According to the investigation of S. wallichianum in Xishuangbanna and Pu'er of Yunnan Province, its habitats were serious destroyed especially around the villages, urging the protection of the germplasm resources. Furthermore, as a potential commercial species, it is necessary to study on germplasm resources of S. wallichianum. There were abundant variations in the content of octadecenoic acid among different populations, and the phenotypic variation of S. wallichianum seeds was 93.72% within population, 6.28% among populations. In addition, the content of fatty acid extracted from different varieties of S. wallichianum seeds varied greatly. However, these studies were based on the morphology and component content, no molecular research has been conducted.

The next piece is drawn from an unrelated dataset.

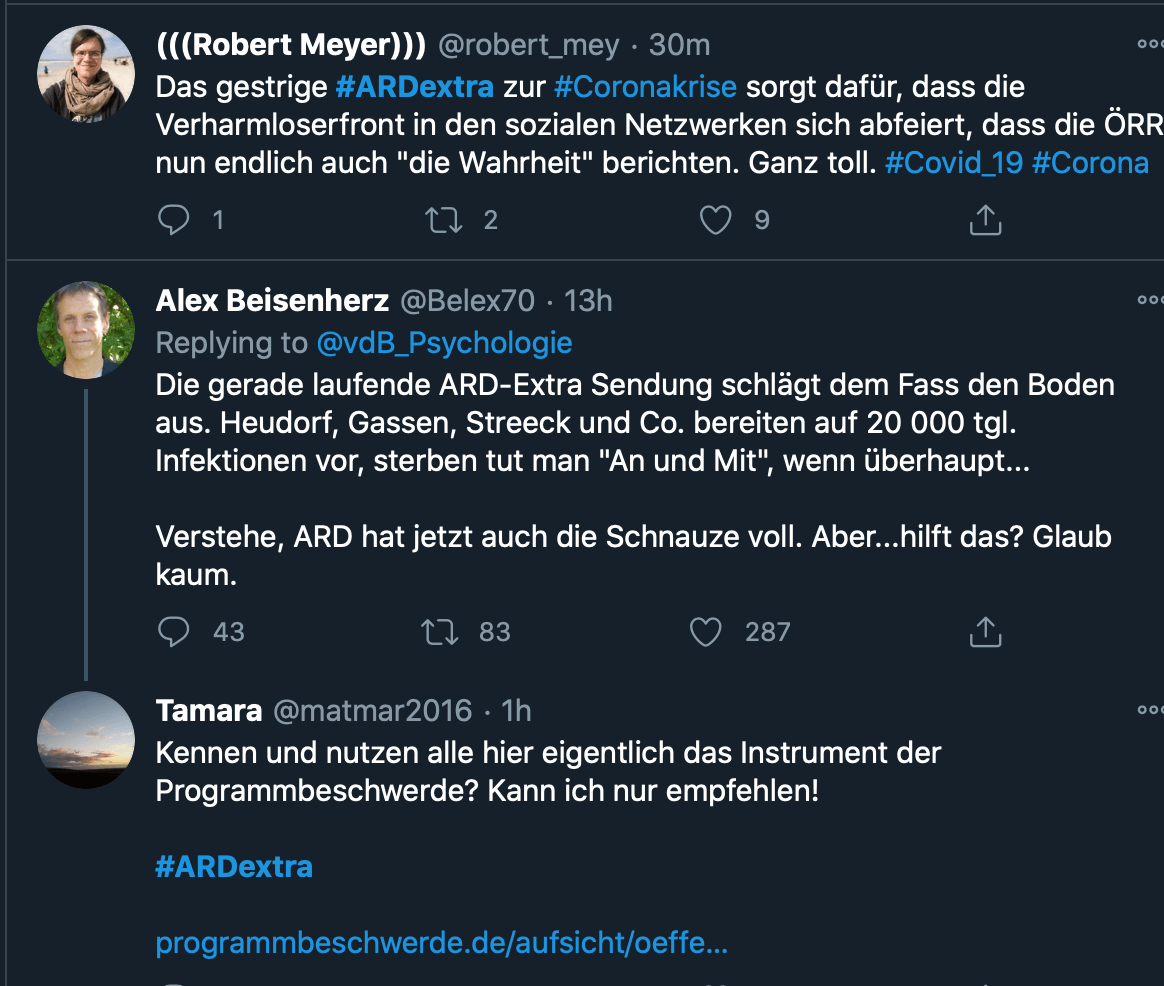Open the #Coronakrise hashtag
This screenshot has width=1164, height=986.
pyautogui.click(x=645, y=87)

In order to protect more genetic resources, it is necessary analysis the genetic information in S. wallichianum.
Amplified fragment length polymorphism (AFLP) markers have been widely used to investigate the genetic diversity and relationships of plant germplasm resources[8-12]. AFLP markers have a number of attractive features, the application does not require knowledge of the nucleotide sequences, highly polymorphic and readily reproducible, and the PCR-based AFLP procedure is technically simple. In addition, because AFLPs are dominant molecular markers, data inter-predation is relatively simple. In this study, the genetic diversity and relationships of 86 germplasms of S. wallichianum from seven natural populations in Yunnan Province were analyzed by using AFLP markers, which would provide a basis for introduction and conversation of S. wallichianum.1 Materials and methods 1.1 Materials
The young leaves and barks were collected from 86 individuals of seven populations throughout the distribution range of Scleropyrum wallichianum (Fig. 1, Table 1). The materials were dried and saved by silica gel.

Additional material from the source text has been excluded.